Urinary MBL measurement by enzyme-linked immunosorbent assay (ELISA)
On the day of renal biopsy, morning urine samples of IgAN patients were collected to measure urinary MBL and creatinine excretion. The urine samples were centrifuged at 769 g for 10 min to remove cellular components and the supernatant was frozen at −80°C until tested. Spot morning urine samples from healthy individuals were also collected and prepared in the same manner as for patients.
ELISA kits designed for human MBL (USCN Life Science, Inc., Missouri City, TX, USA) were used for detecting urinary MBL. This is a sandwich ELISA kit specific for the human MBL in which the polystyrene 96-well microtitre plate was precoated with a monoclonal antibody specific for MBL. Standards or urine samples were then added to the appropriate microtitre plate wells with a biotin-conjugated polyclonal antibody preparation specific for MBL. Next, avidin conjugated to horseradish peroxidase (HRP) was added to each microplate well and incubated. A 3,3′,5,5′-tetramethylbenzidine (TMB) substrate solution was then added to each well. The enzyme–substrate reaction was terminated by the addition of a sulphuric acid solution and the colour change was measured at a wavelength of 450 nm wavelength with a Model 680 Microplate Reader (Bio-Rad Laboratories K.K., Tokyo, Japan). The concentration of MBL in the samples was then determined by comparing the optical density (OD) of the samples to the standard curve, and expressed in ng/ml. The minimum detectable dose of human MBL of the kit was 0·28 ng/ml, and the detection range was 0·94–60 ng/ml. The measurement of urinary MBL was normalized for urinary creatinine (uCr) concentration (expressed as ng/mg uCr), and the ratios of urinary MBL to uCr were used for analysis.
Statistical analysis
Continuous data were analysed descriptively by using mean ± standard deviation (s.d.).

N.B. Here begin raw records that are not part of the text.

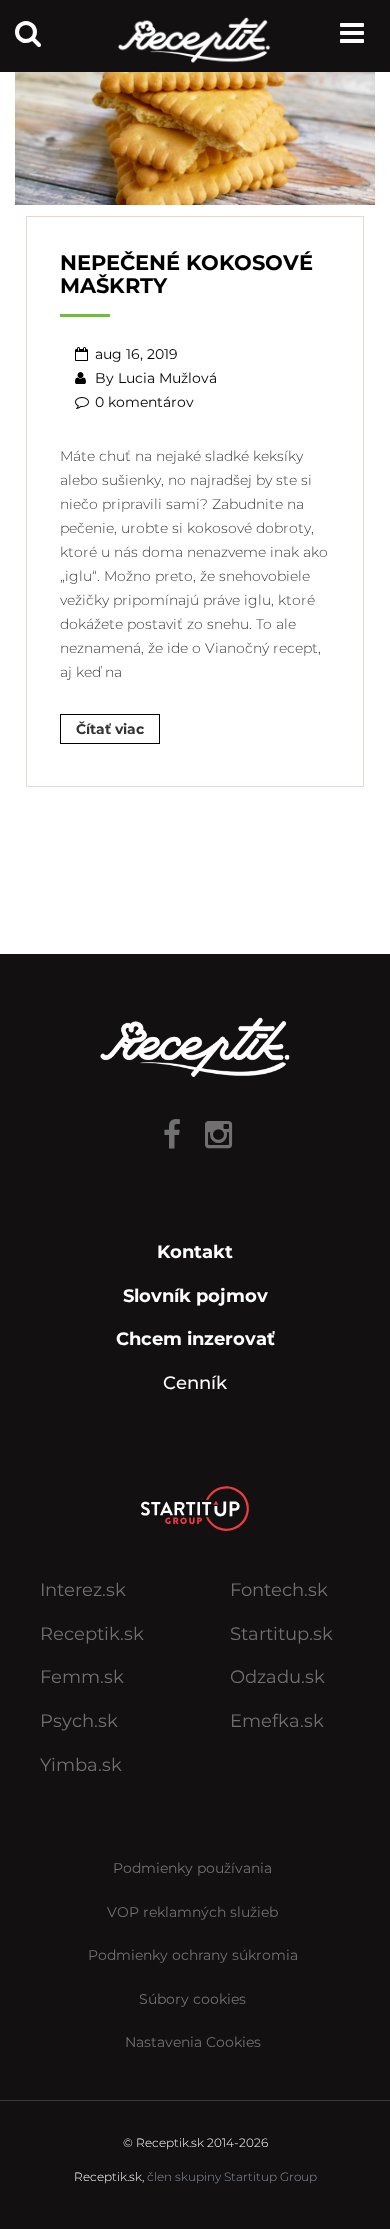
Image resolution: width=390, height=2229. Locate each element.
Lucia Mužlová (167, 378)
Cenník (195, 1383)
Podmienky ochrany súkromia (193, 1955)
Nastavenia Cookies (193, 2042)
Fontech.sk (279, 1590)
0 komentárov (144, 402)
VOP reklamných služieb (192, 1912)
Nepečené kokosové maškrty (186, 274)
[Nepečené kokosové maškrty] (195, 130)
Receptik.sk (92, 1634)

Categorical data were described as absolute frequencies and percentages. χ2 test, independent t-test, one-way analysis of variance (anova) and the Mann–Whitney U-test were used for comparison of all the clinical and histopathological data, and Spearman's correlation was applied for correlation analysis. All the analyses were performed with spss version 16·0 (SPSS, Inc., Chicago, IL, USA), and a two-tailed P-value ≤0·05 was considered statistically significant.
Results
Characteristics of IgAN patients
The clinical characteristics of IgAN patients among different groups are described in Table 1. No significant differences were detected in mean age, sex and rate of loss to follow-up among three groups. The levels of SCr presented a significant increase as the histopathological phenotypes aggravated, whereas the levels of eGFR went in the opposite direction. There were no significant differences between groups 1 and 2 in the ratio of patients with hypertension and urinary protein excretion, but the two parameters were significantly higher in group 3 than those in groups 1 and 2. The remission ratio was not significantly different between groups 1 and 2, but was significantly lower in group 3.
Table 1.
Clinical characteristics of IgAN patients
| P-value | ||||||
|---|---|---|---|---|---|---|
| Group 1 (n = 49) | Group 2 (n = 63) | Group 3 (n = 50) | 1 versus 2 | 1 versus 3 | 2 versus 3 | |
| Mean age (years) | 33·51 ± 11·07 | 36·41 ± 11·91 | 35·98 ± 12·59 | 0·461 | 0·661 | 0·997 |
| Male/female | 26/23 | 25/28 | 31/19 | 0·552 | 0·368 | 0·131 |
| Hypertension | 9/49 | 13/63 | 35/50 | 0·764 | <0·001 | <0·001 |
| SCr (µmol/l) | 66·69 ± 18·16 | 88·60 ± 46·65 | 253·34 ± 197·57 | 0·003 | <0·001 | <0·001 |
| eGFR (ml/min/1·73 m2) | 121·42 ± 26·42 | 93·78 ± 34·59 | 42·45 ± 31·11 | <0·001 | <0·001 | <0·001 |
| Proteinuria (g/24 h) | 1·71 ± 2·38 | 1·93 ± 2·04 | 4·14 ± 3·11 | 0·938 | <0·001 | <0·001 |
| Loss to follow-up | 3/49 | 6/63 | 8/50 | 0·511 | 0·118 | 0·299 |
| Remission | 39/46 | 39/57 | 7/42 | 0·054 | <0·001 | <0·001 |
IgAN: immunoglobulin A nephropathy; SCr: serum creatinine; eGFR: estimated glomerular filtration rate.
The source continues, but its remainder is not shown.